A new study on AI-generated code security has revealed a serious problem: nearly half of all code generated by large language models (LLMs) contains known security vulnerabilities. Researchers at Veracode warn that while the code often works, it’s rarely safe.

The team tested 100 popular LLMs by assigning 80 programming tasks across four languages: Java, JavaScript, C#, and Python. The goal was to check for security flaws related to SQL injection, cross-site scripting, log injection, and insecure cryptographic algorithms.

The results? Only 55% of generated code was secure. That means 45% of AI-generated solutions introduced vulnerabilities, often serious ones.


Bigger models didn’t mean safer code

Surprisingly, larger and more advanced models didn’t perform any better than smaller ones. Models with over 100 billion parameters had a 50.87% pass rate, while smaller models under 20 billion landed at 50.65%.

Veracode’s researchers say that while newer models are better at writing functional and syntactically correct code, they’re no better at writing secure code.

“Security performance has hardly improved in the last two years,” the researchers conclude.


Java is the riskiest, Python the least

Java performed the worst overall, with a 28.5% security pass rate. Researchers believe this is because many old Java code examples — including vulnerable ones — were used to train the models. In contrast, Python achieved a 61.69% pass rate, followed by JavaScript (57%) and C# (55%).

The worst performance came from two categories:

  • Cross-site scripting vulnerabilities
  • Log injection issues
    Both saw only 12–13% pass rates across models.

Meanwhile, the models did better at avoiding outdated cryptographic practices and SQL injection, with pass rates around 80–85%.


AI code can quietly raise breach risks

Companies that use AI tools for coding may unknowingly be introducing vulnerabilities into their systems. These issues may come from internal developers, open-source libraries, or third-party vendors using AI.

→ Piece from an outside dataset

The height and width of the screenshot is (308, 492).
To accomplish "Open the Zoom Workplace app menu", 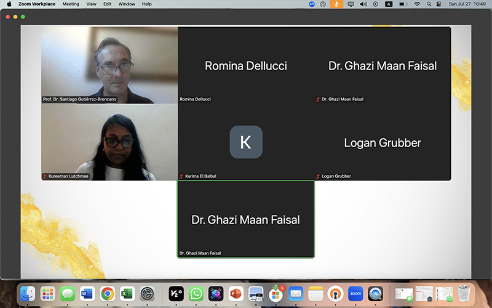I will (38, 4).
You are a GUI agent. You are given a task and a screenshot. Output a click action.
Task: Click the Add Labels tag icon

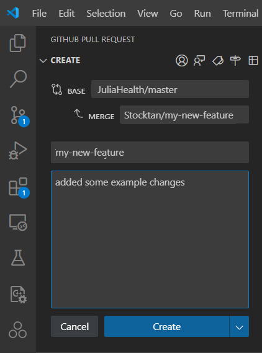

As businesses increasingly adopt AI for code generation, the risk of data breaches, reputation loss, and regulatory penalties grows.

“When you vibe code, you are incurring tech debt as fast as the LLM can spit it out,” warns Val Town CEO Steve Krouse.

While LLMs may be great for building prototypes fast, relying on them for production-level code without strong security review could lead to disaster.


Conclusion

The AI-generated code security crisis is growing. Despite advancements in AI capabilities, the models continue to generate flawed code at alarming rates. With 45% of all generated solutions containing known vulnerabilities, companies must remain vigilant. Relying on AI without proper security checks could turn into a ticking time bomb for businesses and developers alike.